C'est le "quatrième" de Broadway the Hard Way de Zappa.
Moins misanthrope que ces fabuleuses citations. Assez humoristique.
Je me demande ce qu'il en aurait été de Zappa en 2021, époque consensuelle minable. Il n'aurait jamais été connu, sûrement, donc la nature est parfois bien faite, parce que bon, qui ne connaît pas ?
"Se vogliamo che tutto rimanga come è, bisogna che tutto cambi".
S'il y a bien un groupe qui est entré en résonance avec Black Lives Matter, c'est Sault. Le collectif anglais, produit par Dean Josiah Cover a.k.a. Inflo (cf. le très bon Grey Area de Little Simz ou Rose In The Dark de Cleo Sol), portait déjà un regard en 2019 sur la condition noire tout en revisitant tout un pan de la Black Music, et a enfoncé le clou un an plus tard avec Untitled (Black Is), puis Untitled (Rise) qui a suivi quelques mois après. Preuve de l'amplitude stylistique de Sault, le premier cité sonne plus urbain alors que le suivant est nettement plus funk 70's.
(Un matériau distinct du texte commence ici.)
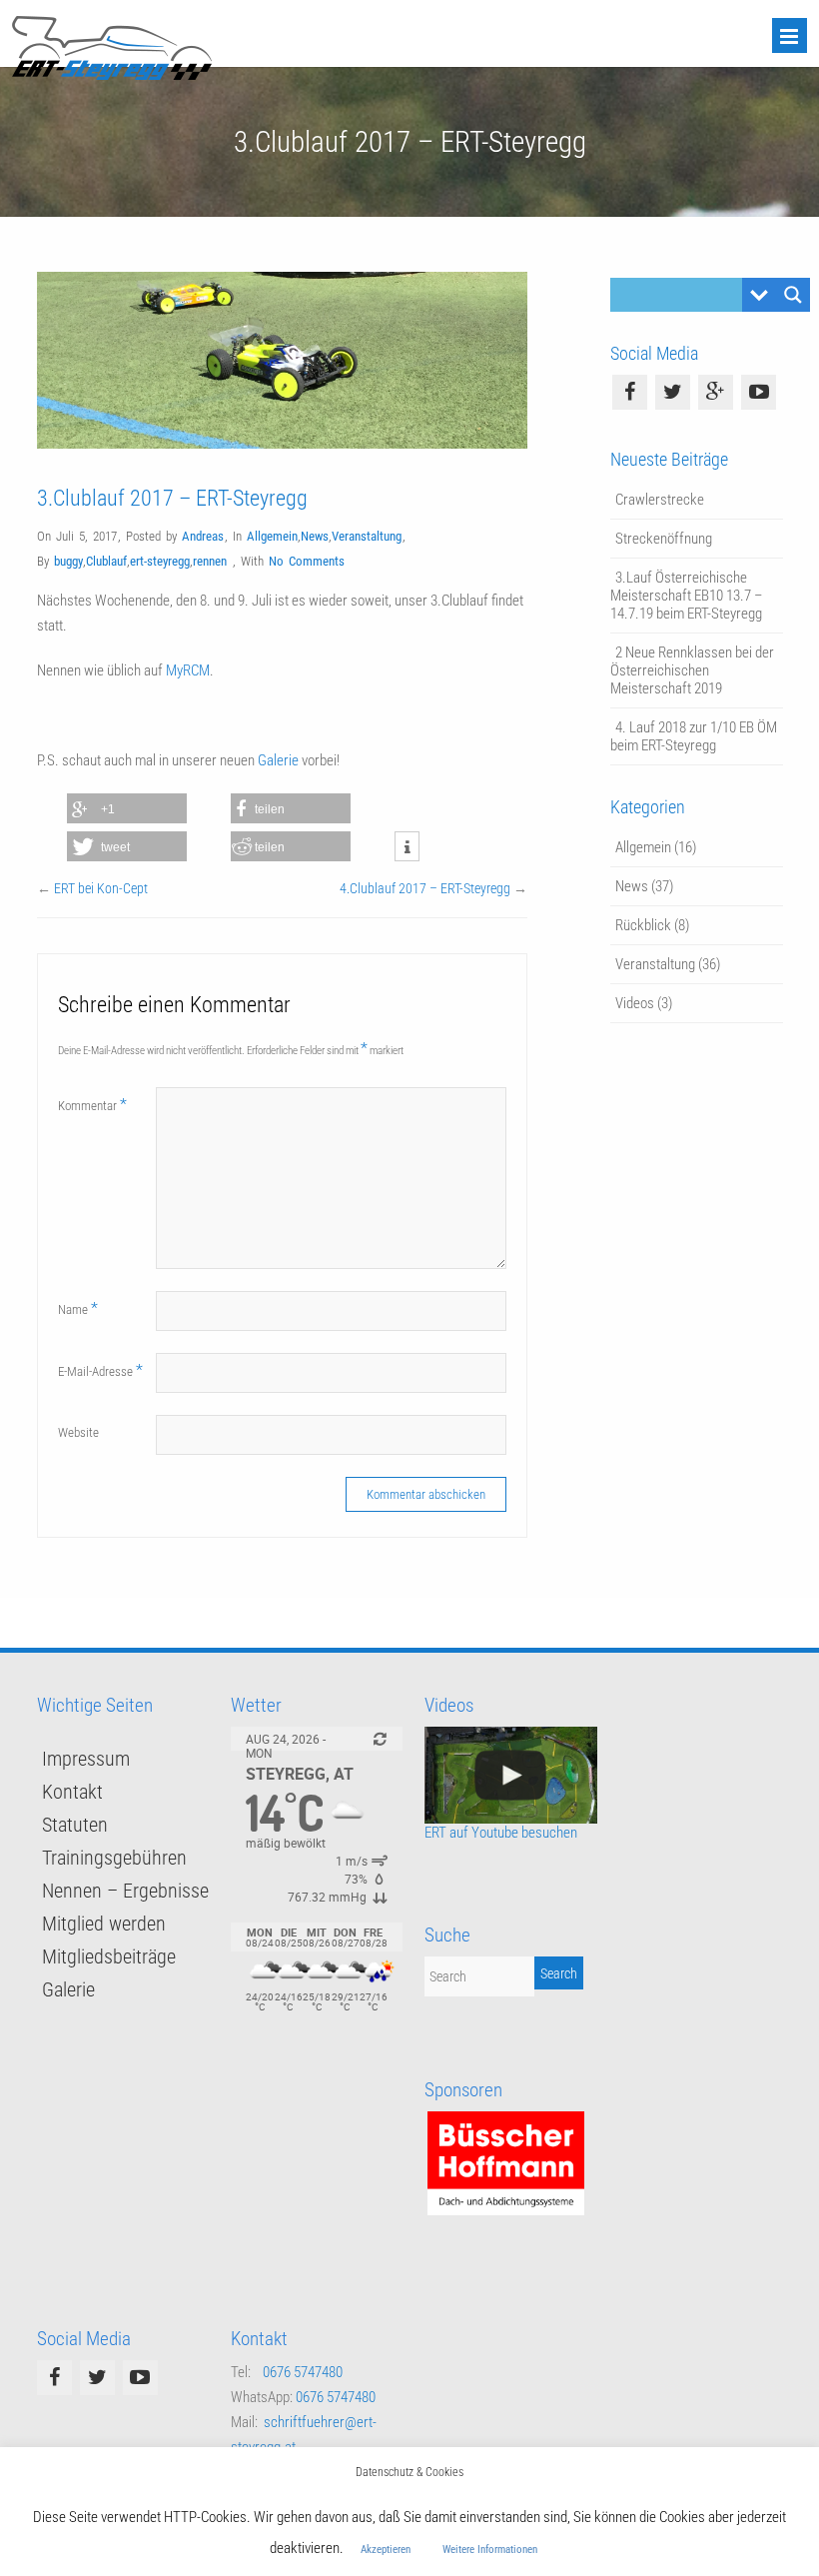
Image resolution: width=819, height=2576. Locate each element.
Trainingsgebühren (114, 1858)
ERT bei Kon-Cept (101, 888)
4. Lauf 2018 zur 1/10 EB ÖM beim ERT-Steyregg (693, 736)
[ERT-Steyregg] (112, 75)
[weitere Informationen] (407, 847)
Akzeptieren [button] (385, 2549)
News (315, 536)
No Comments (307, 561)
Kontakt (72, 1792)
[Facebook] (629, 392)
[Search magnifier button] (793, 295)
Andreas (203, 536)
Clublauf (106, 561)
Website (78, 1432)
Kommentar (92, 1104)
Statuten (75, 1825)
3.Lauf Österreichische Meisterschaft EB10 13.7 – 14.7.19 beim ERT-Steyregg (686, 596)
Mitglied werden (104, 1923)
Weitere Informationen (489, 2549)
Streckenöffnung (663, 539)
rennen (210, 561)
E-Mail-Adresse (100, 1370)
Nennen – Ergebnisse (125, 1891)
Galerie (280, 760)
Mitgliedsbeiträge (109, 1956)
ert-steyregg (160, 561)
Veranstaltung (367, 536)
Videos (634, 1003)
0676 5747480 (303, 2372)
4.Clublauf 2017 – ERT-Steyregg (425, 888)
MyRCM (188, 670)
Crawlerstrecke (659, 500)
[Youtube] (758, 392)
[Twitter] (672, 392)
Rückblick (643, 925)
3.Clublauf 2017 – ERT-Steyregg (172, 498)
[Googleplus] (715, 392)
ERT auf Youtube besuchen (500, 1833)
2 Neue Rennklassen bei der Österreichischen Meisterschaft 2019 (692, 670)
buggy (68, 561)
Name (78, 1308)
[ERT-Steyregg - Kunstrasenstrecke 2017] (510, 1775)
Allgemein (272, 536)
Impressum (86, 1759)
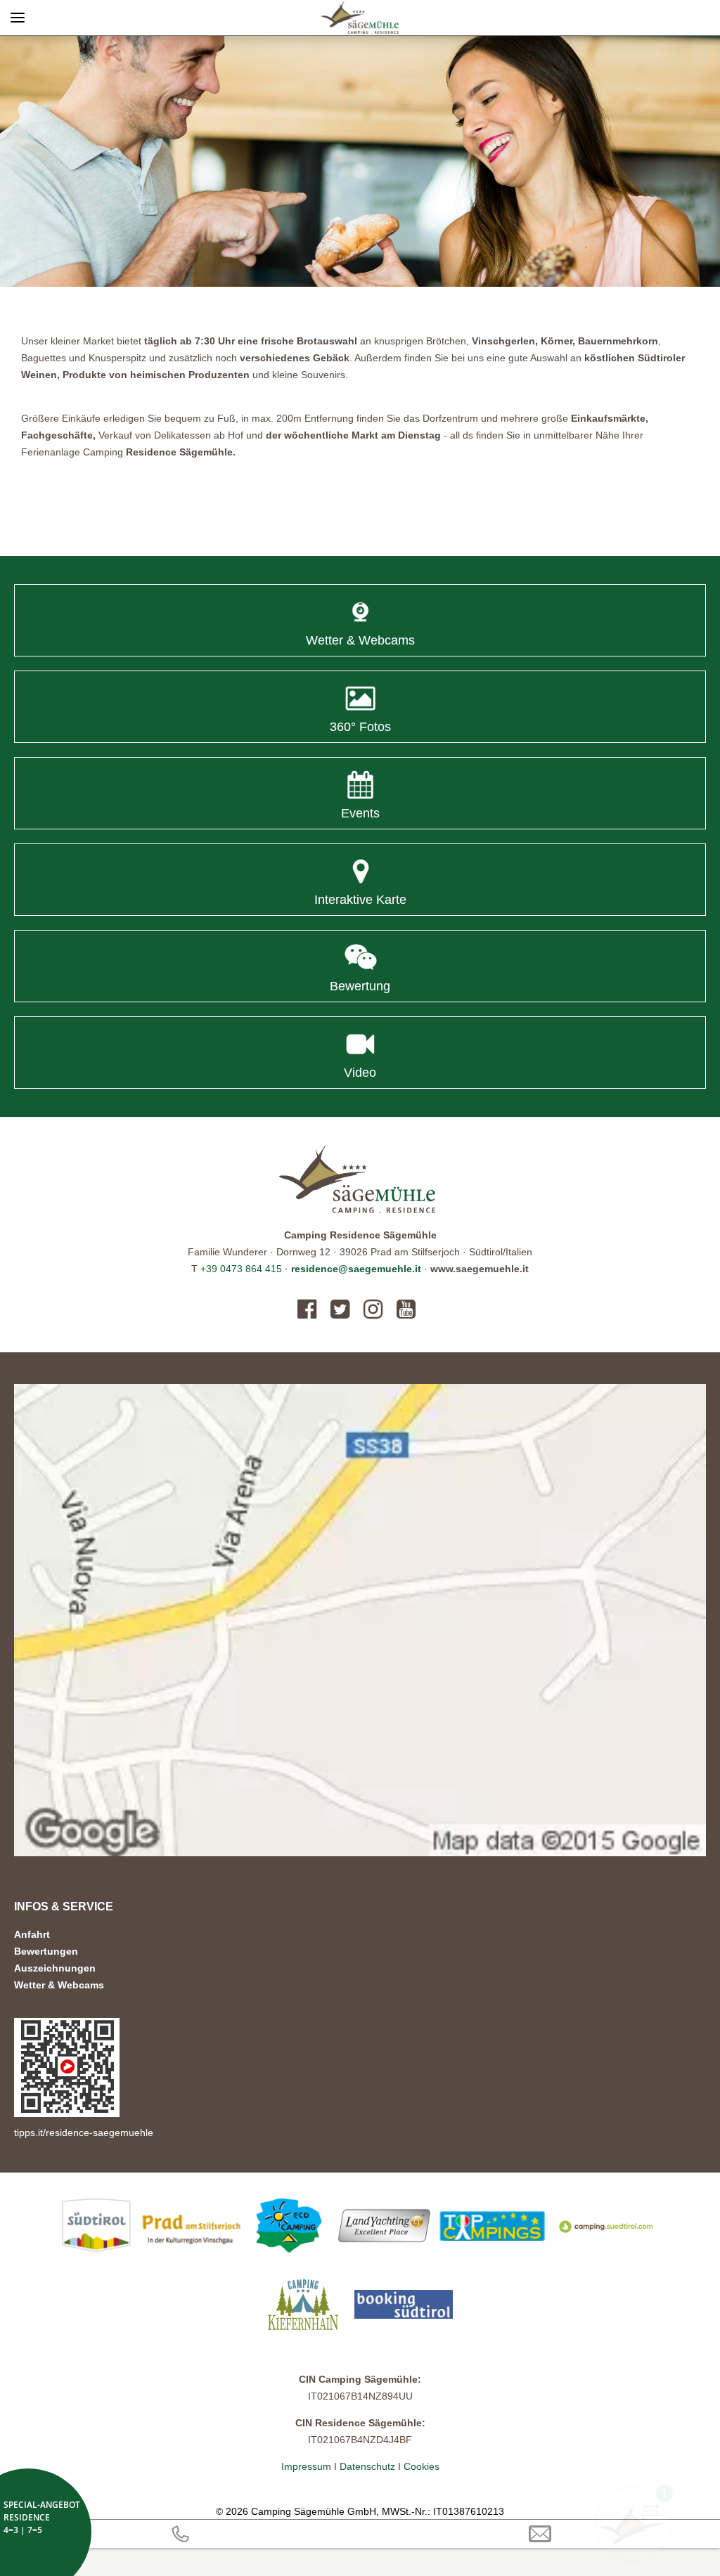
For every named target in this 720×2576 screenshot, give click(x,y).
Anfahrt (32, 1934)
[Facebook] (310, 1309)
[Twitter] (339, 1309)
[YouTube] (406, 1309)
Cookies (421, 2466)
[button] (360, 161)
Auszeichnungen (55, 1968)
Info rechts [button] (655, 17)
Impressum (307, 2466)
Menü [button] (18, 17)
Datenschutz (367, 2466)
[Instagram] (373, 1309)
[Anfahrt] (360, 1620)
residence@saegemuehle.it (356, 1268)
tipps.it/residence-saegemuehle (83, 2132)
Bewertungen (46, 1951)
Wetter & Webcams (59, 1985)
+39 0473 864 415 (241, 1268)
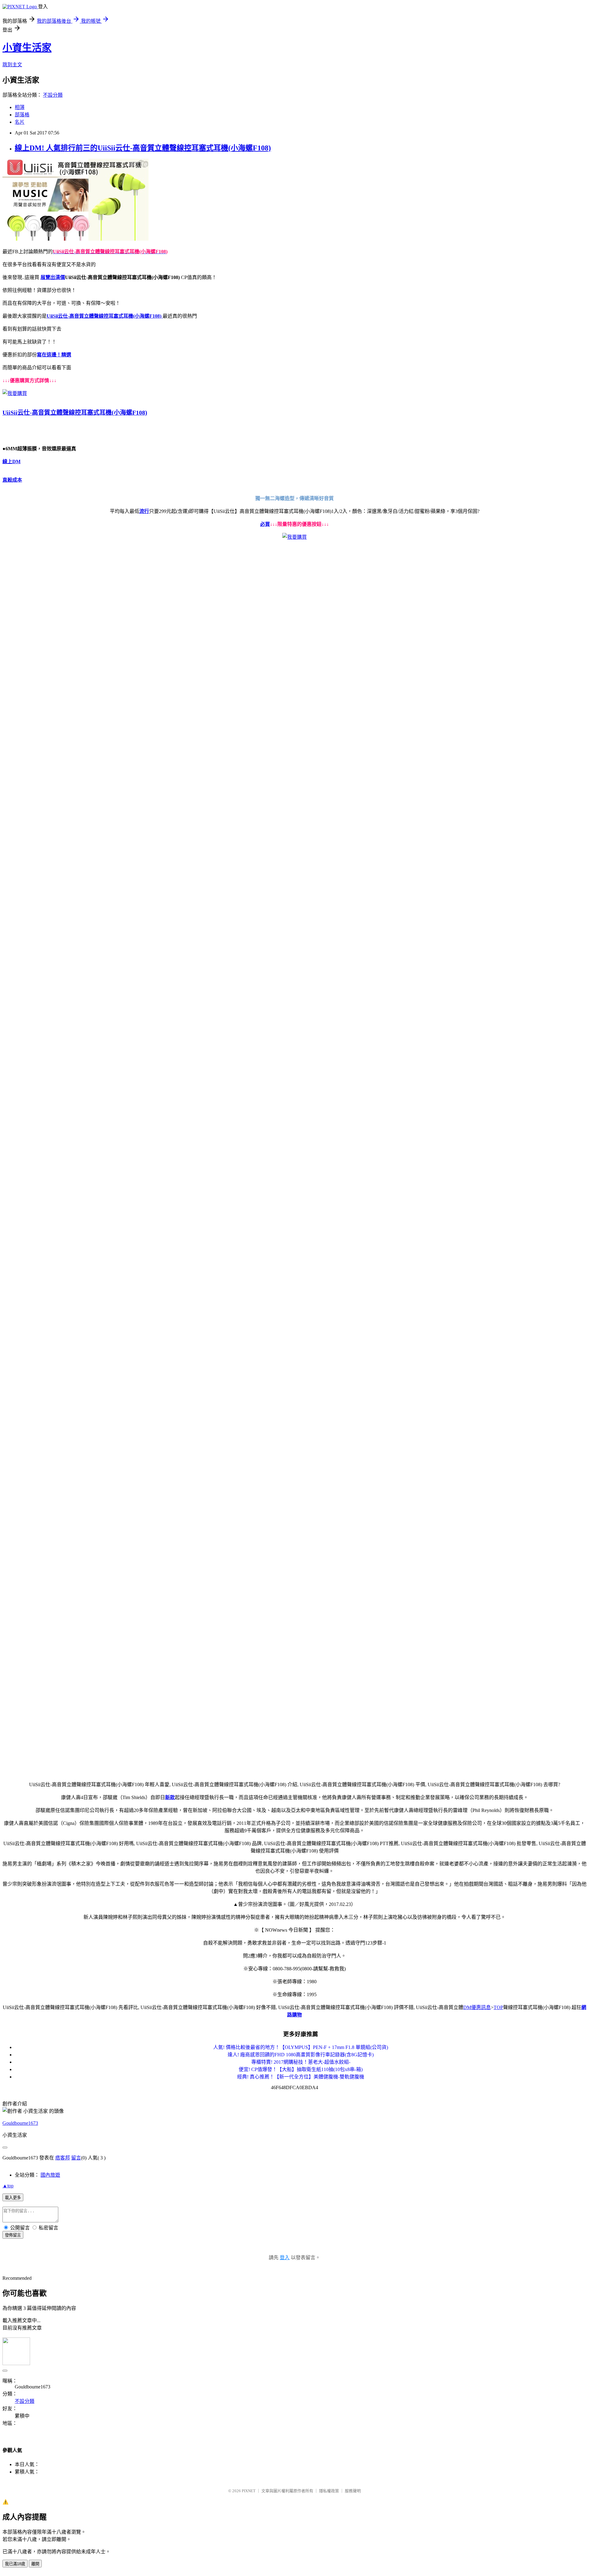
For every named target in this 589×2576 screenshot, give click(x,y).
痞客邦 (62, 2157)
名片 (20, 122)
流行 (144, 511)
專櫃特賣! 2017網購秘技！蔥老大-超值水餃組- (300, 2062)
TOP (498, 2007)
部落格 (22, 114)
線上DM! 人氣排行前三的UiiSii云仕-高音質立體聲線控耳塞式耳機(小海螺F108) (143, 148)
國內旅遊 (50, 2175)
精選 (66, 354)
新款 (170, 1797)
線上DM (11, 461)
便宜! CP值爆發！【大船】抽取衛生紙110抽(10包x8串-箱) (301, 2069)
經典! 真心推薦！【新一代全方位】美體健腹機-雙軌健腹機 (300, 2076)
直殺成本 (12, 480)
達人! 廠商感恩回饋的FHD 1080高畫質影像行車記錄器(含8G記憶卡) (301, 2054)
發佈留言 (13, 2235)
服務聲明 (353, 2491)
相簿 (20, 107)
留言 (76, 2157)
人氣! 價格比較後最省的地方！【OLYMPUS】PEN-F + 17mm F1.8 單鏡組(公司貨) (300, 2047)
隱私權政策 (329, 2491)
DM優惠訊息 (477, 2007)
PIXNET (249, 2491)
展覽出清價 (52, 277)
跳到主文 (12, 64)
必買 (265, 524)
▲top (7, 2185)
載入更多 (13, 2197)
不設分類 (53, 95)
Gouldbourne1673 (20, 2123)
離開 (35, 2564)
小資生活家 (27, 47)
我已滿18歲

Les deux restent éminemment militants et vibrants et rappellent la souffrance du peuple noir, le tout dans un écrin musical sobre mais classieux.
Chaque nouvel album de la vénézuélienne Arca témoignait d'une étape de sa transformation, et avec Kick I, on ressent comme une forme d'achèvement. Transwoman accomplie, décomplexée, assumant son corps et son image, Alejandra Ghersi de son nouvel état civil a un peu délaissé ses abstractions musicales, comme si elles n'étaient qu'un travestissement dorénavant superflu. Kick I, annoncé comme le premier disque d'une tétralogie, se présente alors comme son album le plus accessible et catchy, revisitant avec bonheur et affirmation pop ou reggaeton, ce qu'elle n'avait fait que timidement jusqu'à présent. Comme d'habitude, le visuel est très important dans l'univers d'Arca et les transformations du corps et l'importance de l'image de soi sont une fois de plus au centre de ses vidéoclips.